- Dataset
::::

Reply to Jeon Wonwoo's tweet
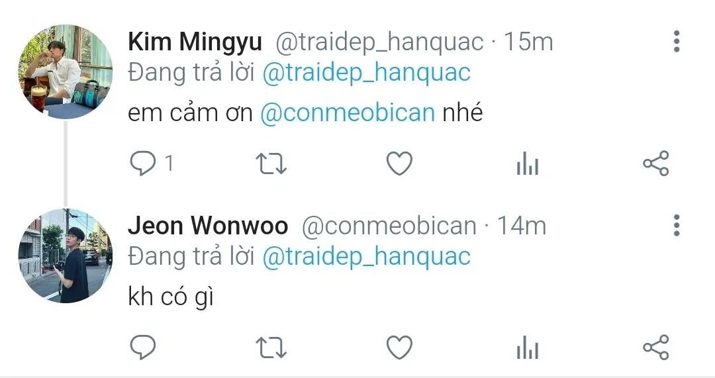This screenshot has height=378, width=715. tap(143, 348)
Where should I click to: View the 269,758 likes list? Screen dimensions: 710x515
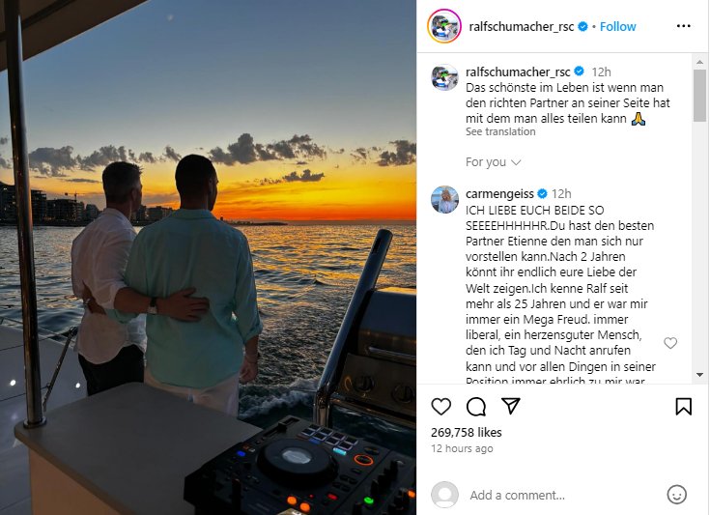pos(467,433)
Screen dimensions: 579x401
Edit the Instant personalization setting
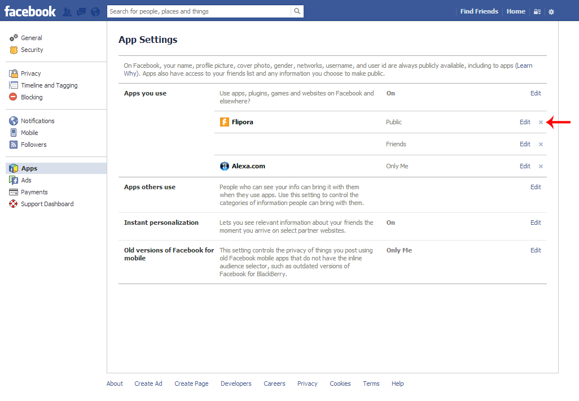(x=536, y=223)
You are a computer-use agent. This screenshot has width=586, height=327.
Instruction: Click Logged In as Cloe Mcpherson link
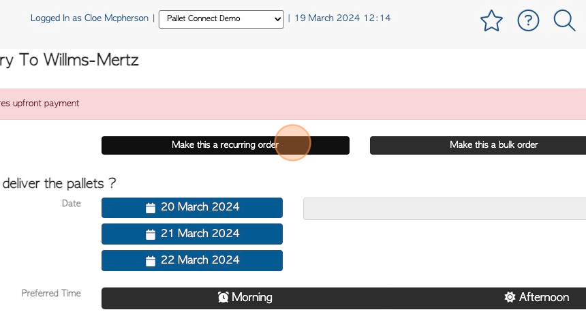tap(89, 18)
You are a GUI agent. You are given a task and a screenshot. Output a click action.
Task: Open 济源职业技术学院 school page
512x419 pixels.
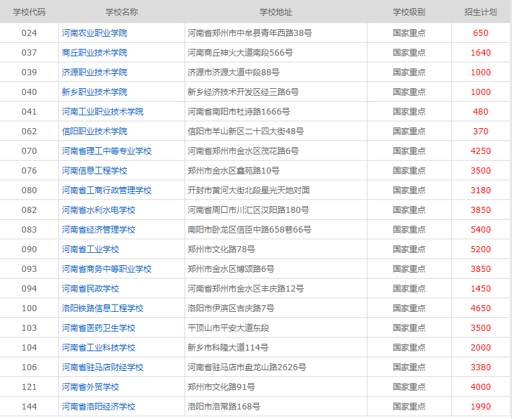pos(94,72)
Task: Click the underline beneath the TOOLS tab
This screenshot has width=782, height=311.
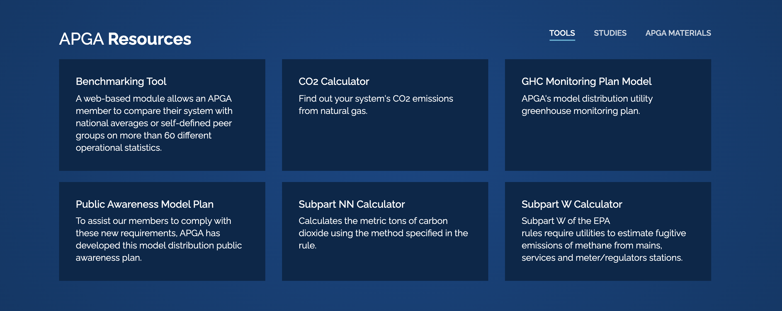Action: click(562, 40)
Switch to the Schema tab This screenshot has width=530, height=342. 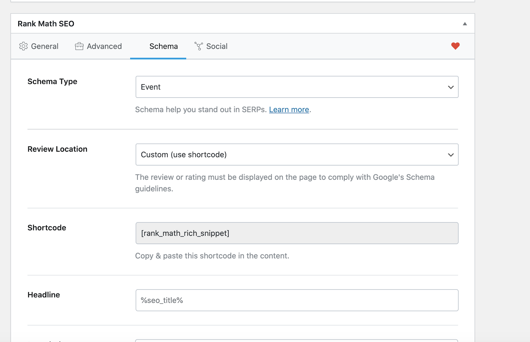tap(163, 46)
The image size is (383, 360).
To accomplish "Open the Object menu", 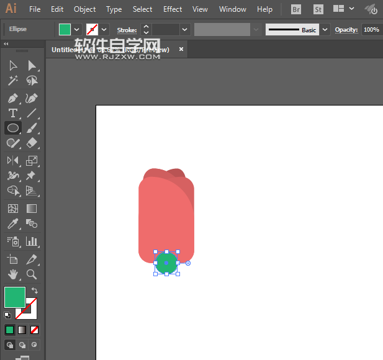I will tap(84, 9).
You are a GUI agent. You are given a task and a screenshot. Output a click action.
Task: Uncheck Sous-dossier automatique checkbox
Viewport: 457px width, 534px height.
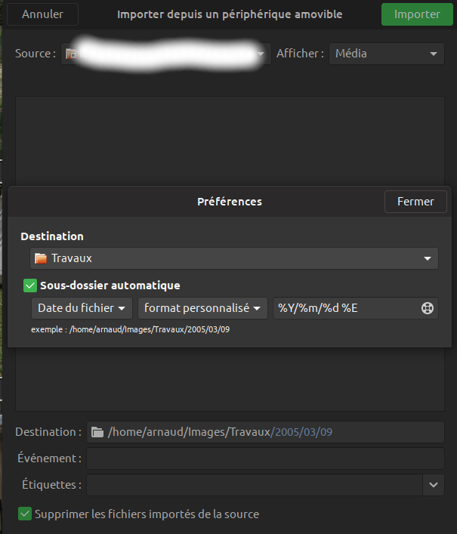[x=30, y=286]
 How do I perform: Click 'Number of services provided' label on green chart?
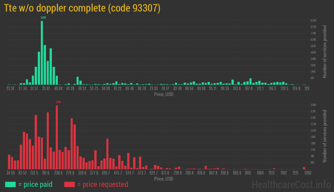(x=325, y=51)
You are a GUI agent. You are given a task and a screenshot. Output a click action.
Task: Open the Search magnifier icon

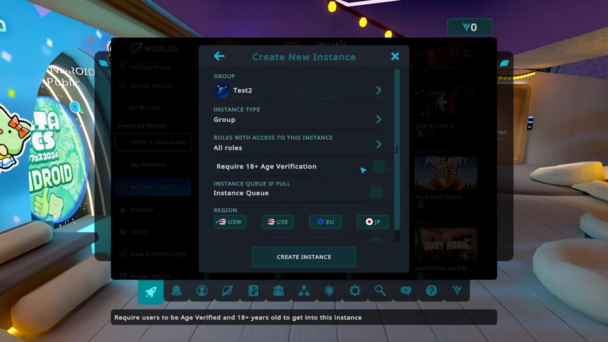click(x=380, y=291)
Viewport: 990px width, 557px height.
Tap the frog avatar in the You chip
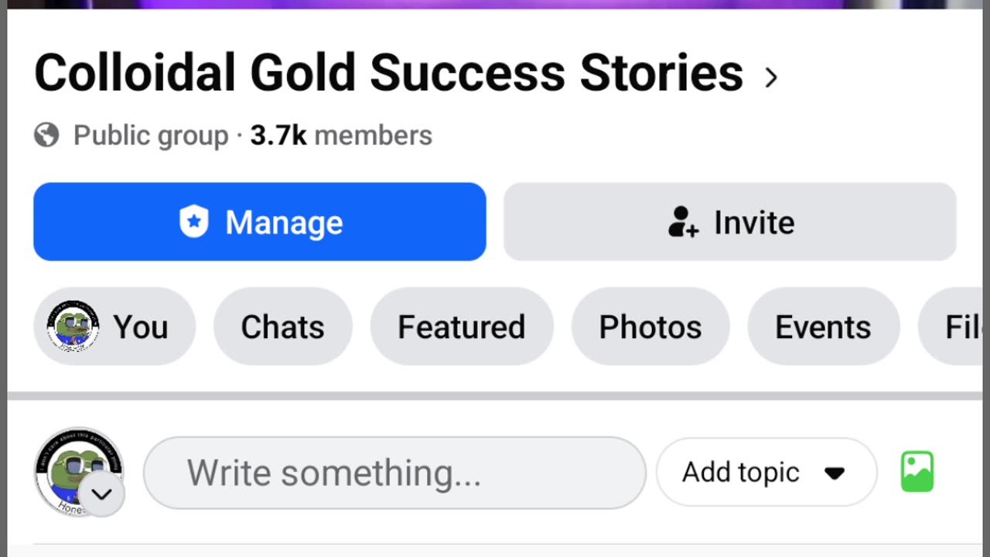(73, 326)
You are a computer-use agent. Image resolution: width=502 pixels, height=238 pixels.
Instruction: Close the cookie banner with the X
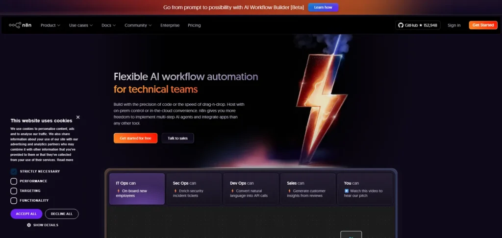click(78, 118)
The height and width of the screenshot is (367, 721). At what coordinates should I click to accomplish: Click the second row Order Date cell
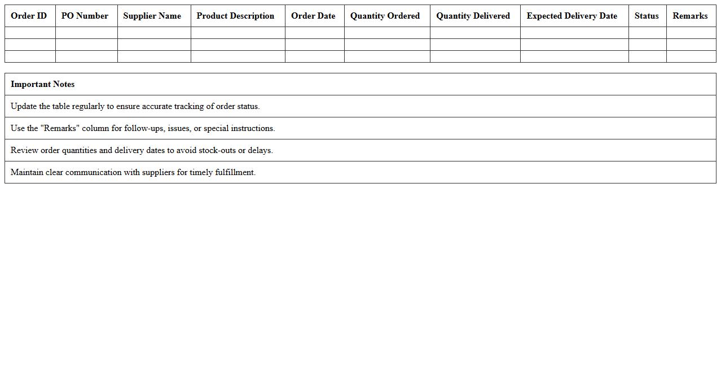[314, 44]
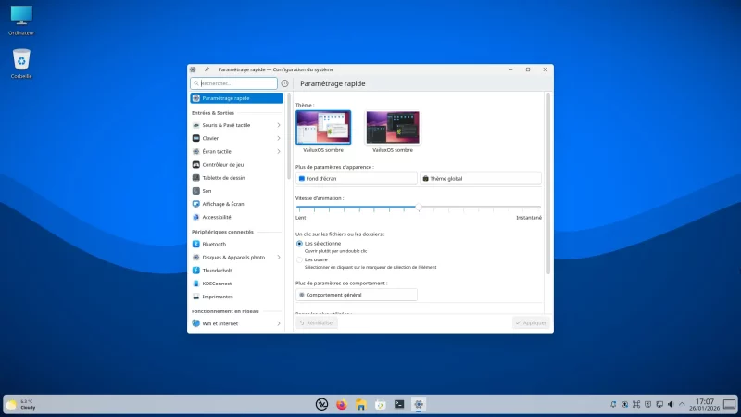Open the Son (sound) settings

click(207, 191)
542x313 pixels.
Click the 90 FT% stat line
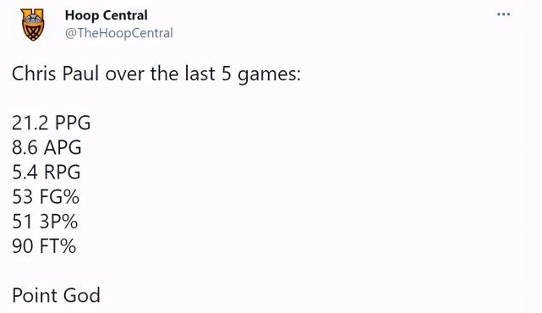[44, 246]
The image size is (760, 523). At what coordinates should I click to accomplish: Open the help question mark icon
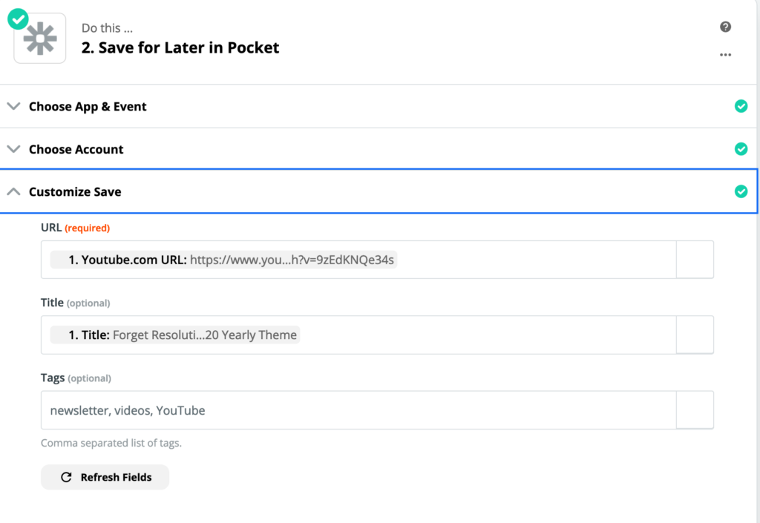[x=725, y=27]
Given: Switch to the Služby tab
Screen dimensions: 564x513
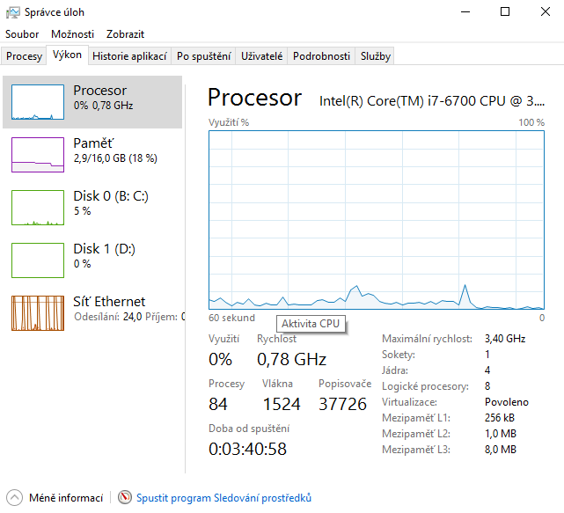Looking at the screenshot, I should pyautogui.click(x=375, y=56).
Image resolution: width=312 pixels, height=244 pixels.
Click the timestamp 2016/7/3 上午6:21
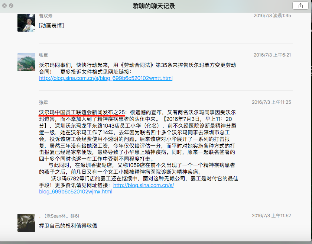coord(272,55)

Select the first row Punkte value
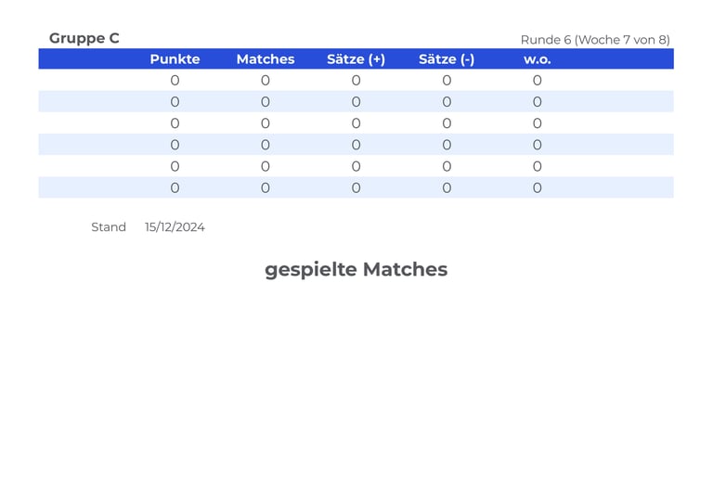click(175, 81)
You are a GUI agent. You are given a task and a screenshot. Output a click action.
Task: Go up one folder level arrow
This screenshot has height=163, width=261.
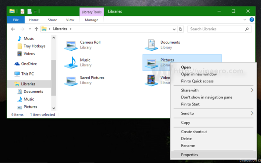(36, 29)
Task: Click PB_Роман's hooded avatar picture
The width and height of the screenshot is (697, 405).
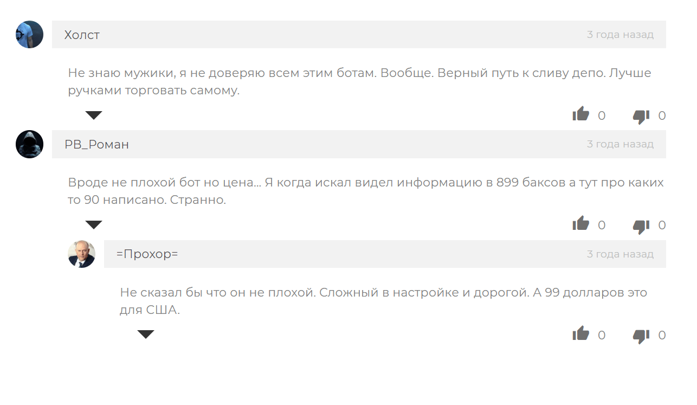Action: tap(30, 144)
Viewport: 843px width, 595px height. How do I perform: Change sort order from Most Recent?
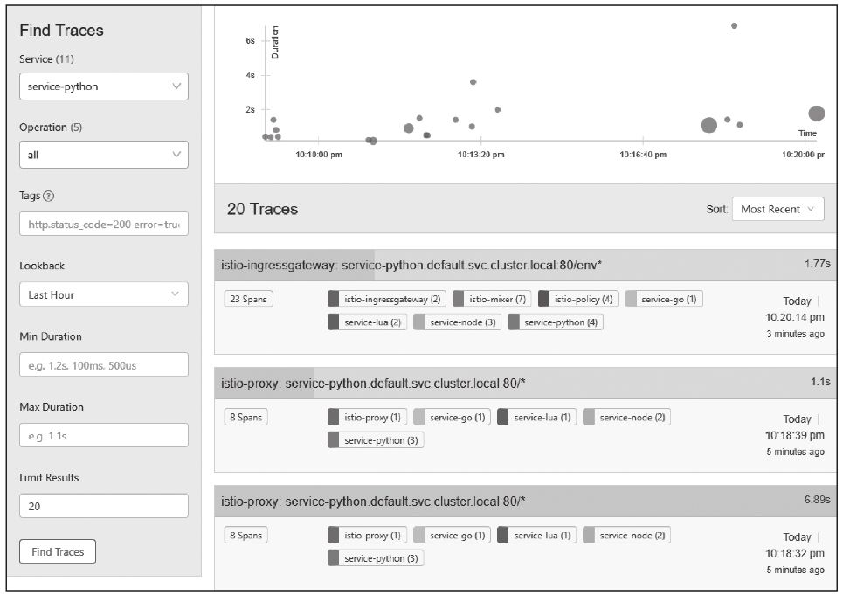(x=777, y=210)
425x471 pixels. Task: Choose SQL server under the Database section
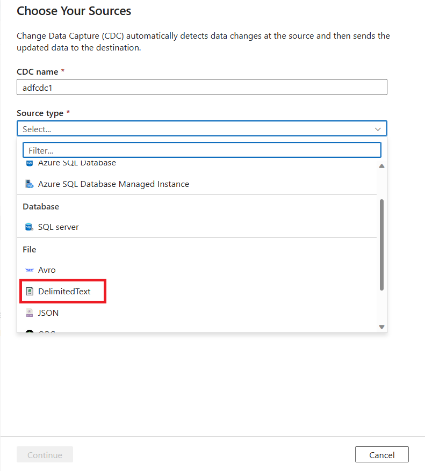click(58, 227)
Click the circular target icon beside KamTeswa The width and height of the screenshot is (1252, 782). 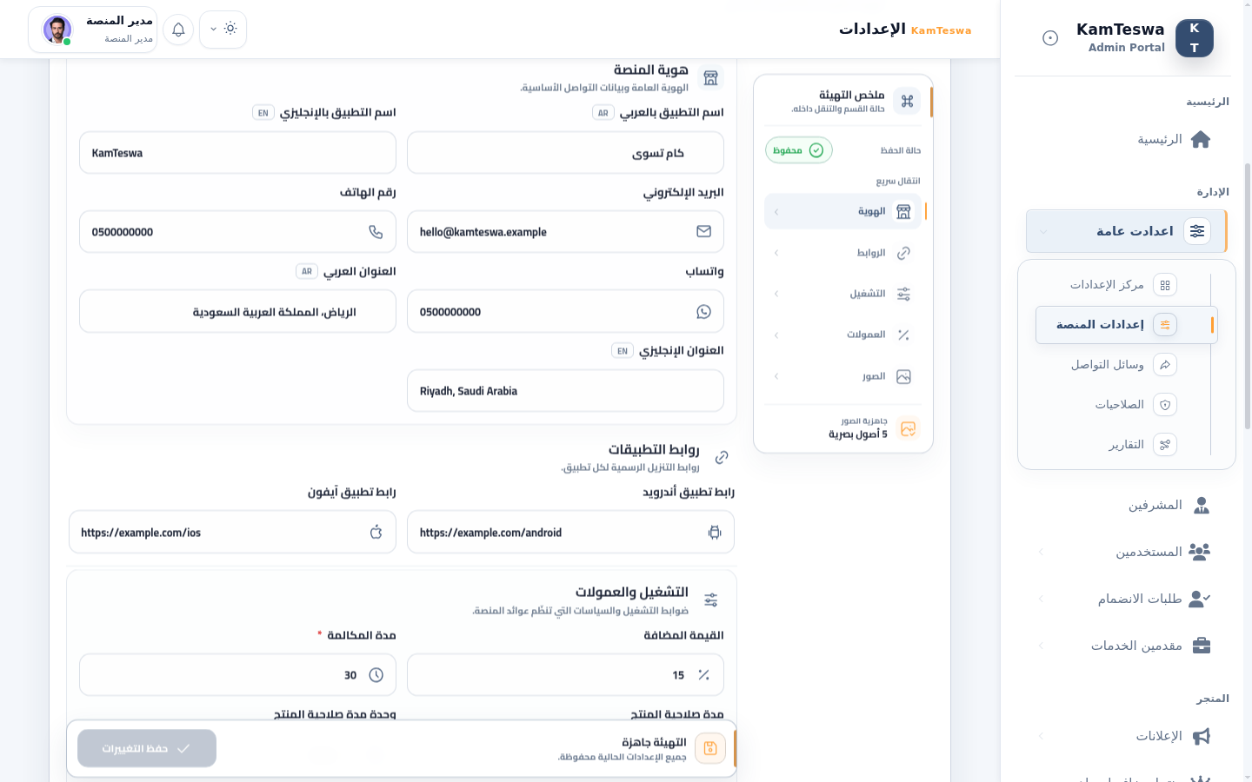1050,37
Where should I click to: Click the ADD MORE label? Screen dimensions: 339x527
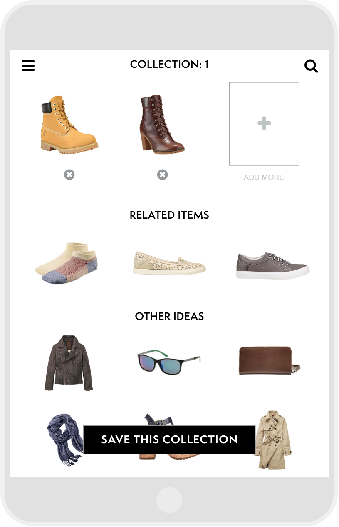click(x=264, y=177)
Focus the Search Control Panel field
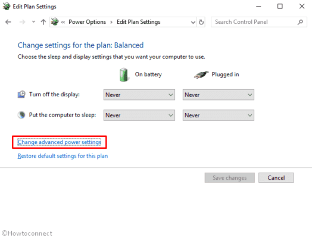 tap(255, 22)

::::

- Exercise details
Above this task is a listing with pictures in it. Retype only the lines from the one containing "Screen dimensions: 579x401" through the one containing "Task: Click the", both included, and not the pictures.

- Response
Screen dimensions: 579x401
Edit the Instant personalization setting
(x=536, y=223)
You are a computer-use agent. This screenshot has width=586, height=327.
Instruction: Click Logged In as Cloe Mcpherson link
tap(89, 18)
You are a GUI agent. You are given a task and a screenshot. Output a click action.
Task: Open 济源职业技术学院 school page
512x419 pixels.
pos(94,72)
Task: Click the underline beneath the TOOLS tab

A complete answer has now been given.